And at p. 129 his Lordship continued as follows:

"Evidence of an accused's fingerprint at the locus and of the deceased's blood on his clothing is normally apt to provide powerful corroboration of an eyewitness's evidence that the accused stabbed someone to death. This is not because such circumstantial evidence is open to only one interpretation and that interpretation is one which confirms the evidence of the eyewitness. After all the jury will often be invited to consider more than one possible explanation of that kind of circumstantial evidence.
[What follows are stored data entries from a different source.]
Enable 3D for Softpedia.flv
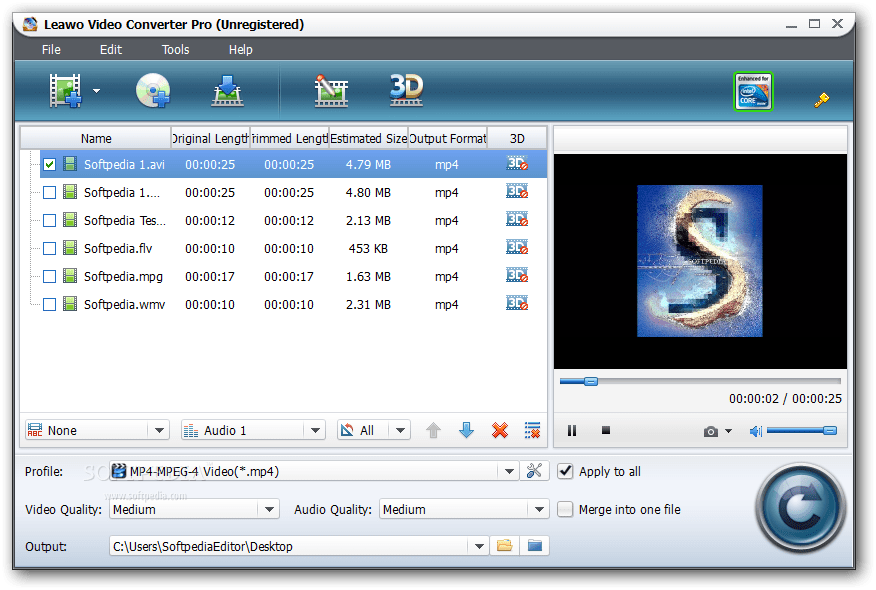The image size is (876, 590). [x=517, y=248]
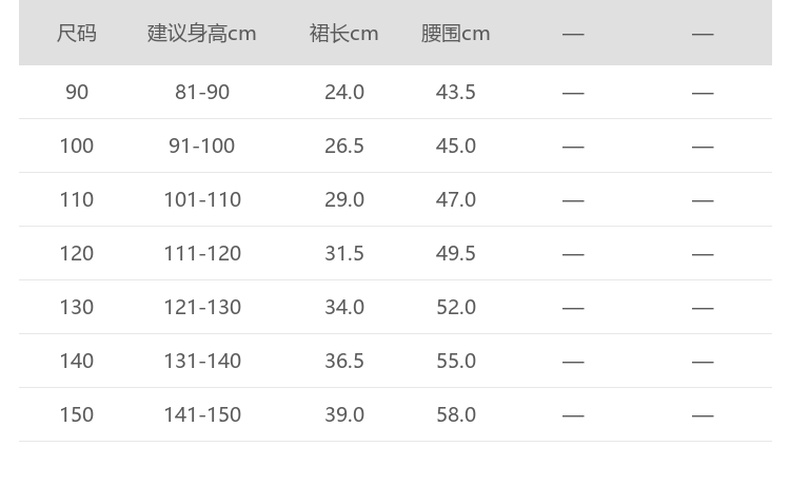790x485 pixels.
Task: Click the 腰围cm column header
Action: click(455, 33)
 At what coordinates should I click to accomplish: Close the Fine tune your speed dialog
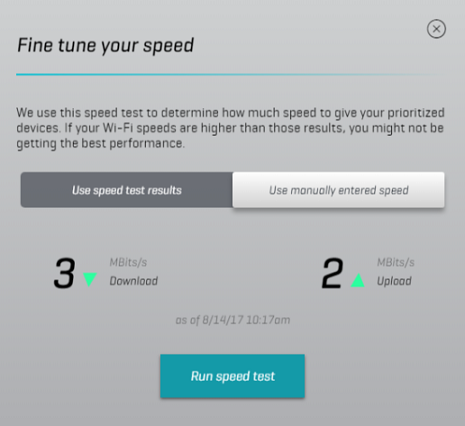pos(436,29)
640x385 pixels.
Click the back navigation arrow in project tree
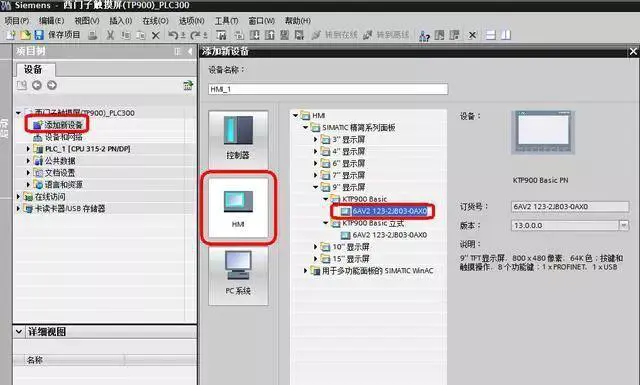(37, 85)
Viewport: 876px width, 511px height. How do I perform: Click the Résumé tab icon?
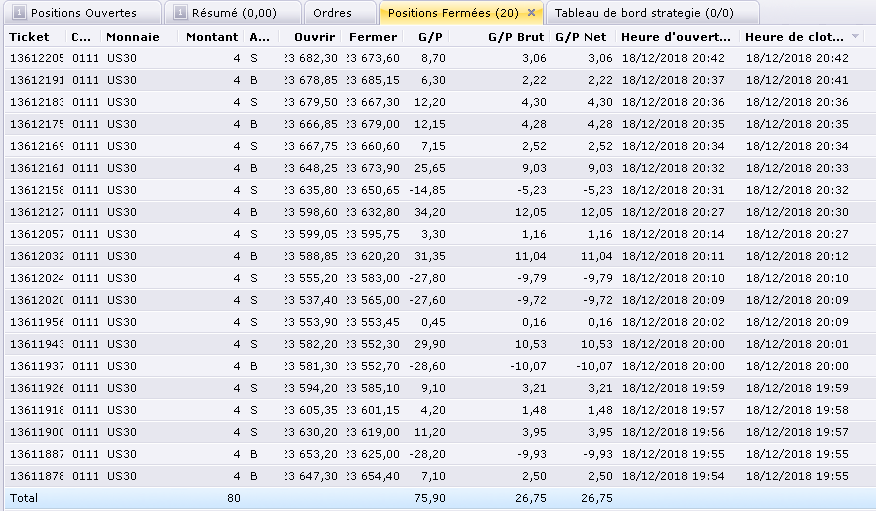click(180, 13)
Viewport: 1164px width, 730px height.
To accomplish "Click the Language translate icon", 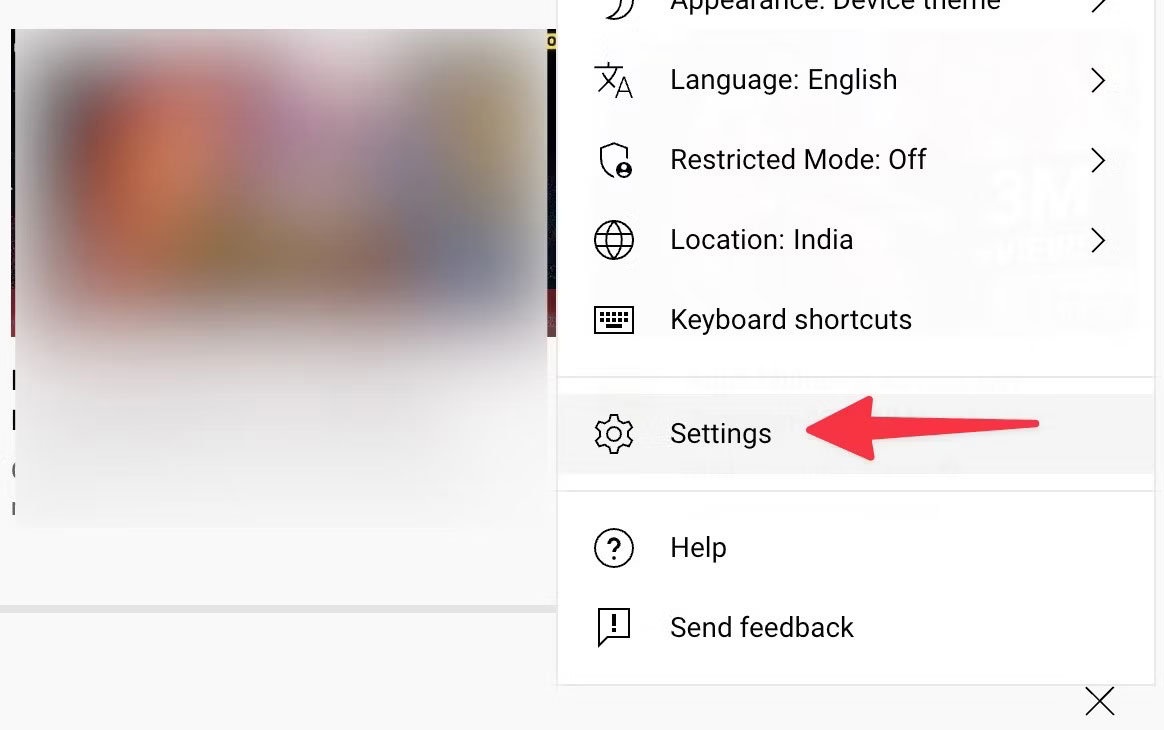I will pos(613,80).
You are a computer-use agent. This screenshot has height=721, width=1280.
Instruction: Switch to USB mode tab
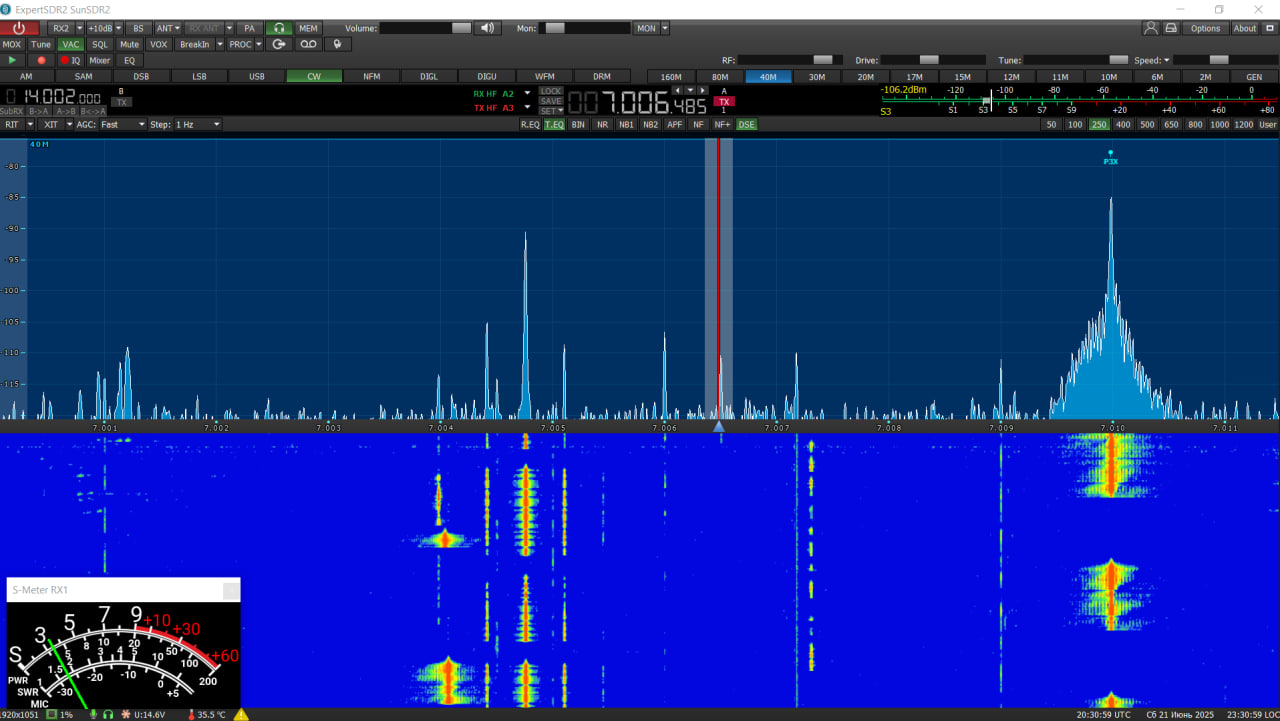pyautogui.click(x=257, y=76)
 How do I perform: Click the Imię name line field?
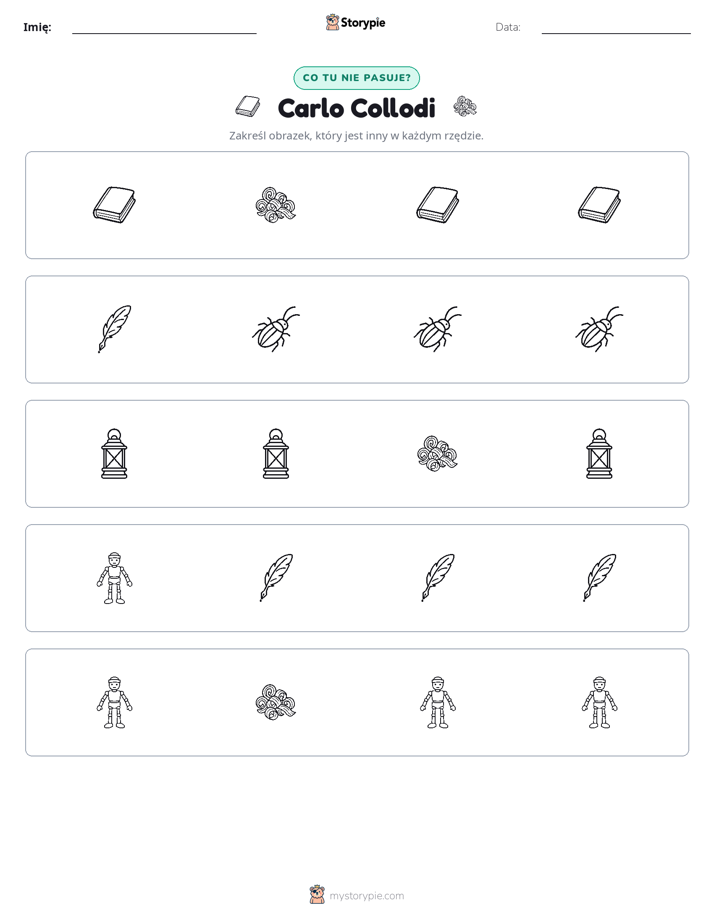[x=164, y=27]
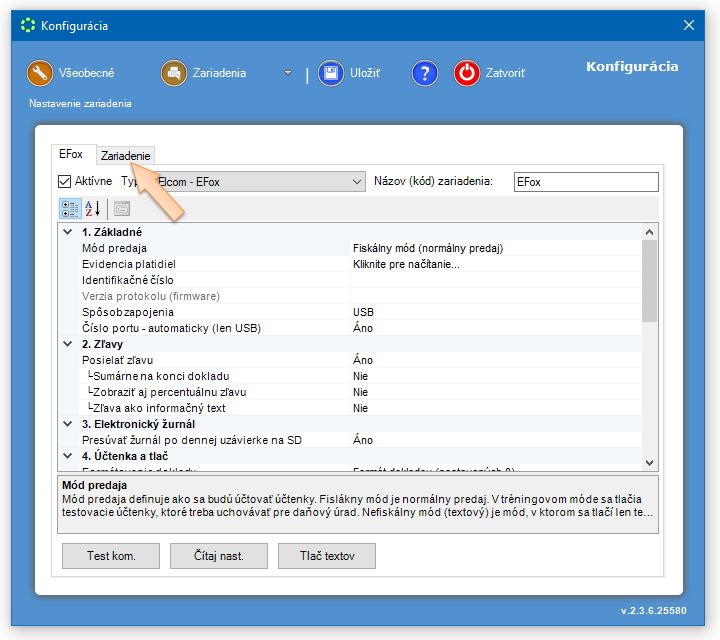
Task: Click the property pages icon
Action: 122,209
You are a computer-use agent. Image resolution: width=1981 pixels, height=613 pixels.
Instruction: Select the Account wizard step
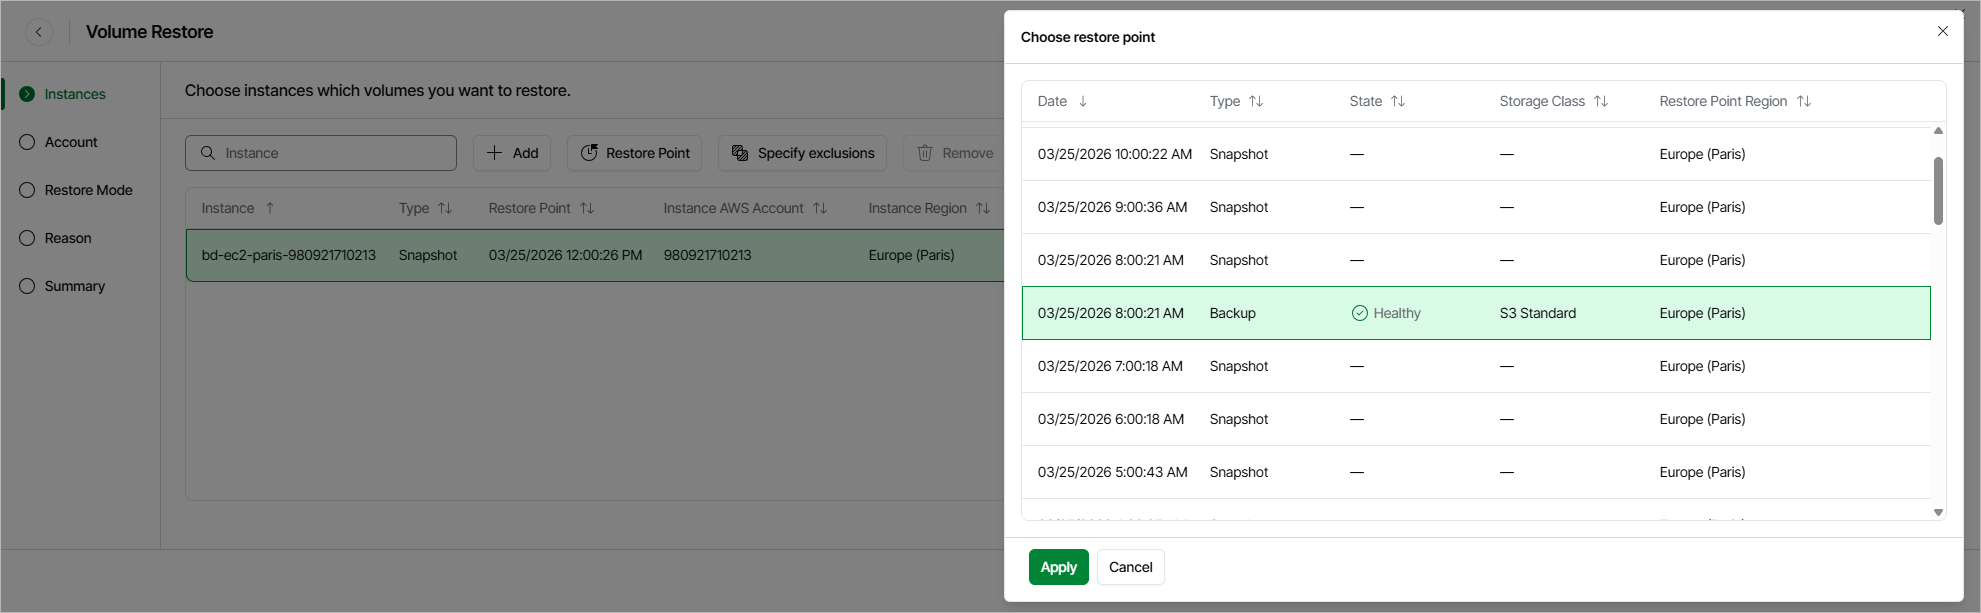coord(71,142)
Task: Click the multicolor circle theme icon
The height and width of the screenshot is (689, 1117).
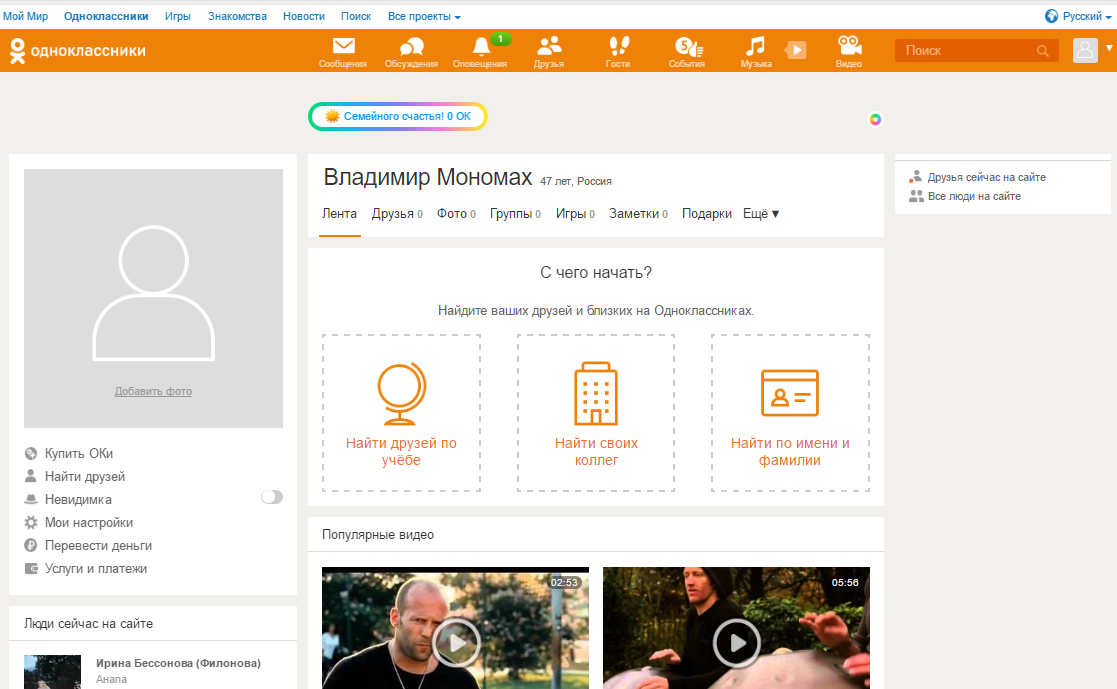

If, having considered the matter, the jury draw the inference that the circumstantial evidence points to the accused's involvement in the crime, then the circumstantial evidence does indeed confirm the evidence of the eye-witness and so provides the corroboration which our law requires",


[9] Against that background we have reached the conclusion, ultimately without great difficulty, that this appeal is not well-founded and that there was, in law, a sufficiency of evidence tending to identify the appellant as the complainer's attacker. Taken together with her own direct evidence of identification, including confirmation that the attack occurred in the appellant's own home, we are satisfied that the DNA analysis of blood traces from the knife handle was more than adequate for corroborative purposes. All 20 of the appellant's DNA "types" were found to be present, and at significant levels, in the mixed profile obtained; that mixed profile was wholly consistent with having been contributed by the appellant and the complainer; and if the complainer's DNA "types" were subtracted (on the reasonable view, open to the jury, that she must have been a contributor), the whole remainder matched the appellant. To our mind no more than that was necessary in order to corroborate the complainer's direct evidence of identification, and we are unable to accept the proposition that forensic evidence (unlike any other form of testimony) should be regarded as valueless unless expressed in numerical probability terms.


[10] For these reasons we are satisfied that the Sheriff, taking the available evidence "at its highest" as he was bound to do, was well entitled to repel the submission of No Case to Answer which was made to him in the course of the trial. Despite Mr Keenan's best efforts, therefore, this appeal must be refused.